The vast majority of abortions (90%) take place during the first trimester of pregnancy, according to the Guttmacher Institute, a research and policy organization that advocates for reproductive rights. Nine percent of abortions take place after the first trimester, and just 1% take place at 21 weeks or later, according to the Institute.

“No one wanted to meet my ‘living, feeling, beautiful baby’ more than me. No one is sadder that he ‘will never get the chance to share his love and dreams with the world’ than I am,” Missy Kurzweil, one of dozens of women who signed an open letter Tuesday about their later abortions, tells TIME. “My choice to have a later abortion was an act of love to ease my child’s suffering. Shame on Trump for exploiting that love to appeal to his base.”

Kurzweil, who lives in New York City, says she had an abortion in the 23rd week of her pregnancy in 2017 after discovering her baby had a rare brain disorder that could have left him living in severe pain. Kurzweil says she made an “impossible choice” with the little information available to her.

“No one wakes up 20 weeks into a gestation period and says, ‘I made a mistake.’ These are wanted pregnancies,” says Kurzweil, 33. “It really was this choice of quality of life and what is a livable life? And what are the things that would be manageable, and how much pain is sustainable?”

Trump’s call for a federal ban on later abortion because of fetal pain is based on model legislation created by the anti-abortion group National Right to Life, which praised Trump on Tuesday and said he “once again demonstrated the paramount importance of protecting mothers and their unborn children.”

There are 17 states that ban abortion about 20 weeks post-fertilization “on the grounds that the fetus can feel pain at that point in gestation,” according to the Guttmacher Institute. But scientific research has found that “fetal perception of pain is unlikely before the third trimester,” which begins around the 28th week.

“The evidence is not very clear that there’s an exact moment when the fetus can feel pain,” says Dr. Daniel Grossman, director of Advancing New Standards in Reproductive Health at the University of California, San Francisco. “There is good evidence that it can’t feel pain before the third trimester. I think that if you’re using the fetal pain argument to justify bans at 20 weeks, there really isn’t medical evidence supporting that.”

**Extracted information:**
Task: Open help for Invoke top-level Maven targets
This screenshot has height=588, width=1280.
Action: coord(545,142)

* * *

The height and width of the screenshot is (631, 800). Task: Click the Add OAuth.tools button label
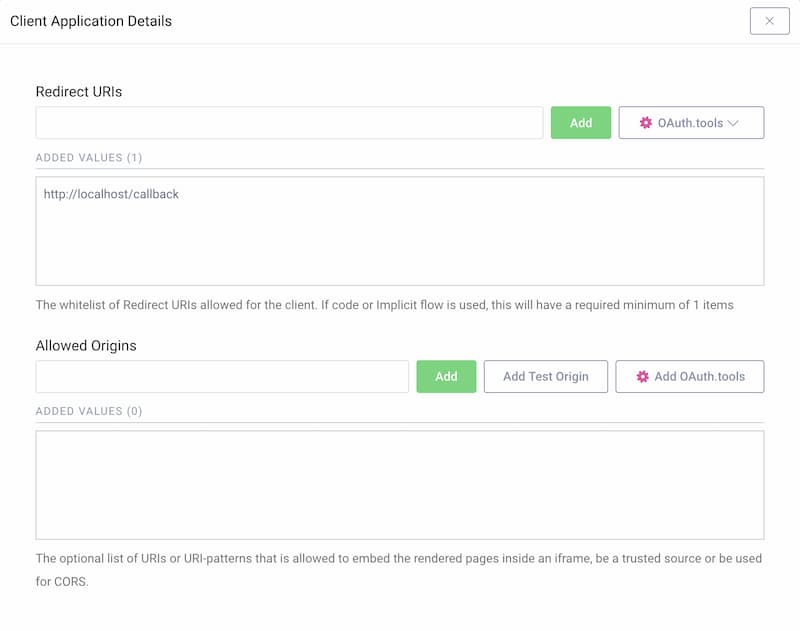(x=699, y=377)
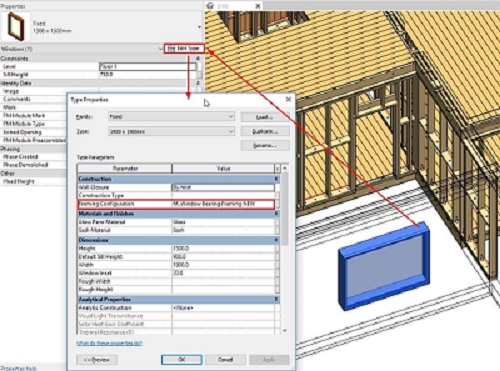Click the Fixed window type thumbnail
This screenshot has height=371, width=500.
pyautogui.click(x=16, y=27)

**Activities:**
1. List every person named in the text on later abortions.
2. Continue the text on later abortions from its last sentence.

**Responses to the exercise:**
1.
Missy Kurzweil
Trump
Dr. Daniel Grossman

2.
During his address, Trump also falsely claimed that Democratic Virginia Gov. Ralph Northam “stated he would execute a baby after birth.” While that’s not true, Trump was referring to Northam’s defense of a proposed Virginia bill that would have reduced restrictions to allow for abortions later in pregnancy if a woman’s health was threatened. Controversy erupted over whether the bill, which has been tabled, would allow a woman to get an abortion while going into labor

Northam, a pediatric neurologist, defended the bill and explained in an interview how he would handle a situation in which a woman went into labor during a pregnancy involving “severe deformities” or a “fetus that’s nonviable.”

“The infant would be delivered. The infant would be kept comfortable. The infant would be resuscitated if that’s what the mother and the family desired,” Northam told the radio station WTOP. “And then a discussion would ensue between the physicians and the mother.”

Republicans immediately accused Northam of supporting infanticide. Northam’s office said his remarks were taken out of context and were only meant to explain what physicians would do in the event of a “nonviable pregnancy or in the event of severe fetal abnormalities.”

Northam’s office did not respond to requests for comment on Tuesday. (Separately, Northam is now facing calls to step down over a racist photo on his medical school yearbook page and findings that he dressed in blackface at least once.)

Correction, Feb. 6

The original version of this story misstated a quote from Daniel Grossman. Grossman said that there is good evidence that a fetus can’t feel pain “before the third trimester,” not “before the first trimester.”